One source familiar with the probe said the Justice Department has not made a final decision on whether to charge Cartwright.

Cartwright, who retired from the military in August 2011, did not respond to repeated requests for comment. His attorney, former Obama White House counsel Greg Craig, said Thursday, “I have no comment.”

The Times, of course, has said that it will not be commenting on stories regarding who may or may not be its confidential sources, however its interesting to note that NBC is reporting this morning that Cartwright was identified as a target without the Justice Department having to access the phone records of any Times reporters. That, of course, raises the question of how Cartwright may have been identified and whether or not there might be more than one leaker involved in this story.  Whatever the story might be, though, it’s worth noting that Cartwright hasn’t even been charged with anything yet so it’s improper to jump to conclusions about his guilt or innocence. Nonetheless, it’s not every day that a former JCS Vice-Chairman is targeted in a leak investigation like this and one assumes that the Justice Department wouldn’t be taking this step if they didn’t have some fair degree of confidence in the evidence that they have come up with to date.

FILED UNDER: Crime, Law and the Courts, National Security, Quick Takes, US Politics
Doug Mataconis
About Doug Mataconis
Doug holds a B.A. in Political Science from Rutgers University and J.D. from George Mason University School of Law. He joined the staff of OTB in May 2010 and contributed a staggering 16,483 posts before his retirement in January 2020.

Comments

  1. Caj says:

    Have these retired military no sense of loyalty to the country they served? You have to wonder what his motive was. He has brought dishonour to the uniform he once wore!

  2. A Marine that’s braggadocious? Impossible!

  3. OzarkHillbilly says:

    The Times, of course, has said that it will be commenting on stories

    I believe you are missing a ‘not’ in there.

  4. OzarkHillbilly says:

    That, of course, raises the question of how Cartwright may have been identified and whether or not there might be more than one leaker involved in this story.

    The answer to that is, “Yes.” the NY Times said so.
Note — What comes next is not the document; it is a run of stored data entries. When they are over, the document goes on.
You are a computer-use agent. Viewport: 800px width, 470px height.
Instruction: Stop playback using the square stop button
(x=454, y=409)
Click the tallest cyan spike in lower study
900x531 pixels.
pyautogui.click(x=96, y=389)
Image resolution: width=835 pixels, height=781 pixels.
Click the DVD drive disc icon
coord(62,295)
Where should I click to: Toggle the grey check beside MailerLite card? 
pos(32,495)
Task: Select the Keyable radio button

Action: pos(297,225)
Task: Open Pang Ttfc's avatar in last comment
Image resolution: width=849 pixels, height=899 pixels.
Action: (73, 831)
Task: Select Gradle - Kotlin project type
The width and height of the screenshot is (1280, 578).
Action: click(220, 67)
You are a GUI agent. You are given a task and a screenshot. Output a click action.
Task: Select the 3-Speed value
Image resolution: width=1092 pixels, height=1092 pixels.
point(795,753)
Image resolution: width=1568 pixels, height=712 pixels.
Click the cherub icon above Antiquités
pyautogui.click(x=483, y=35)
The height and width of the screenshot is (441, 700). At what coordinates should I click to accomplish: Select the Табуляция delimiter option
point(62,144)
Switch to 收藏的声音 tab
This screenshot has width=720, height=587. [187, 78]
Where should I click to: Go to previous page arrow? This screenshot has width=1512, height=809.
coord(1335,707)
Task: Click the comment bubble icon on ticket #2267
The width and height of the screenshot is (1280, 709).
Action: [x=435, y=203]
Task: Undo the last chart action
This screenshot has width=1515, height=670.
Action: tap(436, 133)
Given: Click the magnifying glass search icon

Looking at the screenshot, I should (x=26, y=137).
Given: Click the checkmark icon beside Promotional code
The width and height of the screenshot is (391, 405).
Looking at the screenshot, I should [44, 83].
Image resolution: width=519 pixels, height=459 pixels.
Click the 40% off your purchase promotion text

    It described meetings in the White House Situation Room and was based on interviews with “current and former American, European and Israeli officials involved in the program.

  5. edmondo says:

    Shouldn’t the general be called a “traitor” ala Eric Snowden?

  6. gVOR08 says:

    Obama knows that a big chunk of the GOP House would love to file impeachment charges, and would with the flimsiest excuse. He’s also seen several of these very harmful leaks, not to him, but to the country. I can sympathize with his desire to run a tight ship on leaks.

  7. Rafer Janders says:

    @edmondo:

    Great point. Where are all the commenters lining up to denounce General Cartwright as a traitor? How is what he did any different than what Snowden did?

  8. Ben Wolf says:

    @Rafer Janders: Don’t hold your breath on getting a satisfactory answer. Or any answer at all.